Show HN: Wispbit - Linter for AI coding agents
wispbit.comHey HN! Ilya and Nikita here. We're building wispbit (https://wispbit.com) - a tool that helps keep codebase standards alive.
With the help of AI coding tools, engineers are writing more code than ever. Code output has increased, but the tooling to manage this hasn't improved. Background agents still write bad code, and your IDE still writes slop without the right context.
So we built wispbit. It works by scanning your codebase for patterns you already use, and coming up with rules. Rules are kept up to date as standards change, and you can edit rules any time.
You can enforce these rules during code review, and because we have this rules system, you can run a CLI locally to review using these rules. You can think of it as a portable rules file that you can bring anywhere.
We put a lot of work into making a system that produces good rules and avoids slop. For repository crawling, we have an agent that dispatches subagents, similar to Anthropic's research agent. These subagents will go through and look for common patterns within modules and directories, and report back to the main agent, which synthesizes the results. We also do a historical scan on your pull request comments, determine which ones were addressed, filter out comments that wouldn't make a good rule, and use that to create or update rules.
Our early users are seeing 80%+ resolution rates, meaning that 80% of comments that wispbit makes are resolved.
Long-term, we see ourselves being a validation layer for AI-written code. With tools like Devin and Cursor, we find ourselves having to re-prompt the same solution many times. We still don't know the long-term implications on AI-assisted codebases, so we want to get in front of that as soon as possible.

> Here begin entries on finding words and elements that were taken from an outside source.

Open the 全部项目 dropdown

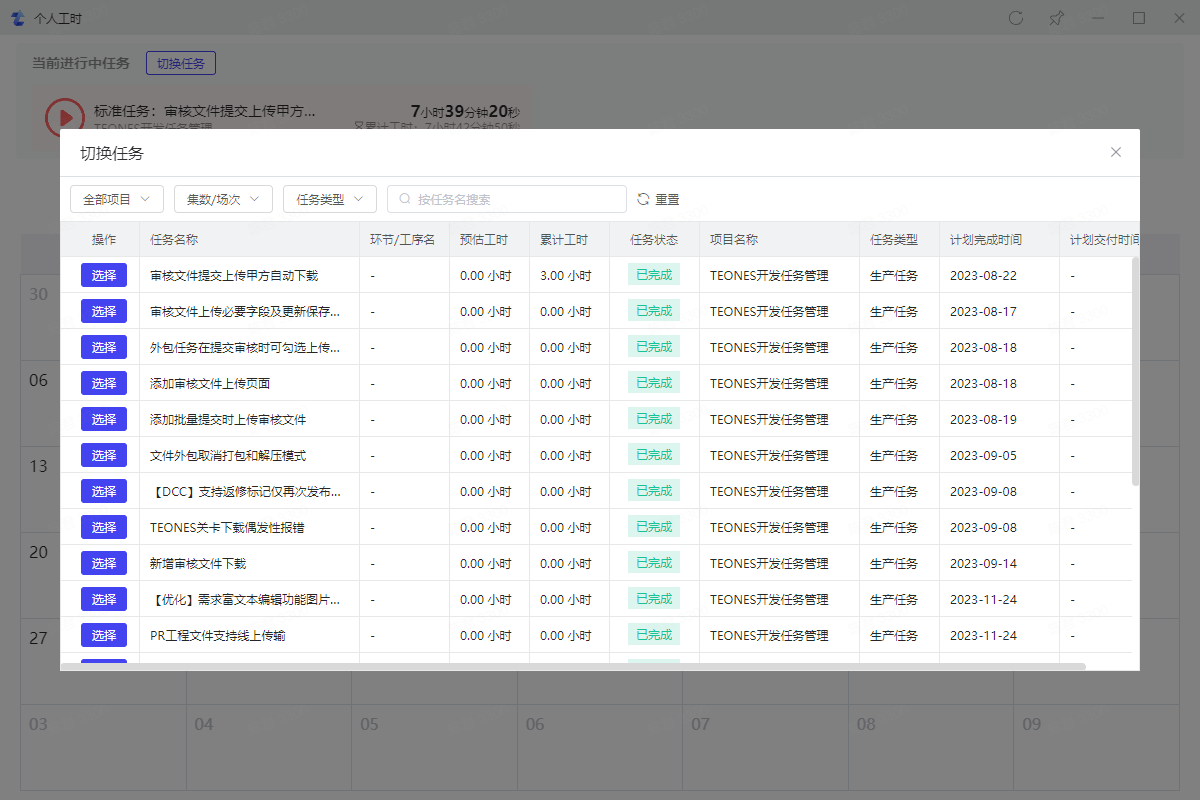point(116,199)
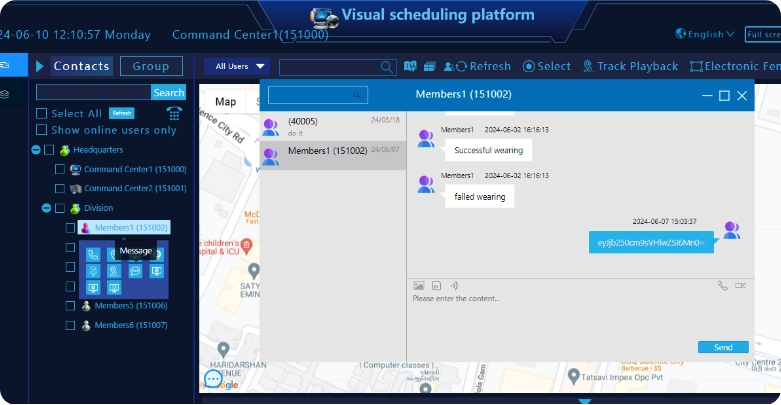Switch to the Group tab
The image size is (781, 405).
[151, 67]
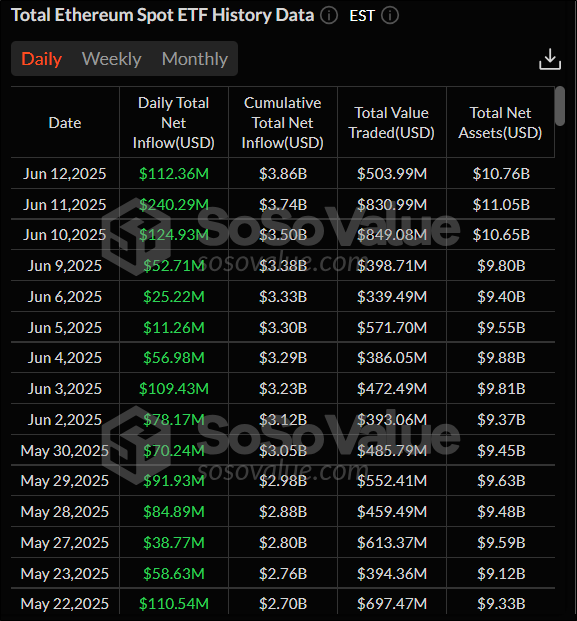Image resolution: width=577 pixels, height=621 pixels.
Task: Open info icon beside History Data title
Action: pos(329,16)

We've opened up signups for free to HN folks at https://wispbit.com. We're also around to chat and answer questions!
Pricing?
We do a two week trial and then it's $0.2 per file reviewed. Buying in bulk + optimizing rules gives a significant discount.
Does this produce actual lint rules, or are you templating out lint-like replies from a LLM using a response format?
If you're doing inference, just give me a cli that's userless and free. I'm happy to use left over codex plan tokens or gemini free tokens for this, and while the idea seems interesting and I might be upsellable to more features down the line, the price/offering is a non starter.
We combine determinism + LLMs to catch things a human would normally have to. If the LLM finds a violation, it generates a comment.
Big agree on the CLI being open and letting you bring your own inference provider. We’re holding off on it until we get more feedback from some of our hardcore users.
SOC2 is definitely not the highest industry standard for security (also: save yourself some money: nobody cares if you have availability attested).
when I did startups, we had multiple companies who would not sign deals until our SOC2 was complete
I don't want to do a whole thread about SOC2 here, just wanted to snipe at a bit of marketing messaging. :)
For their market maybe that line works fine. It just trips a security cool kid tripwire.
Love it :) Thank you!
congrats on the work Ilya and Nikita! It was nice talking to you, all success to you guys!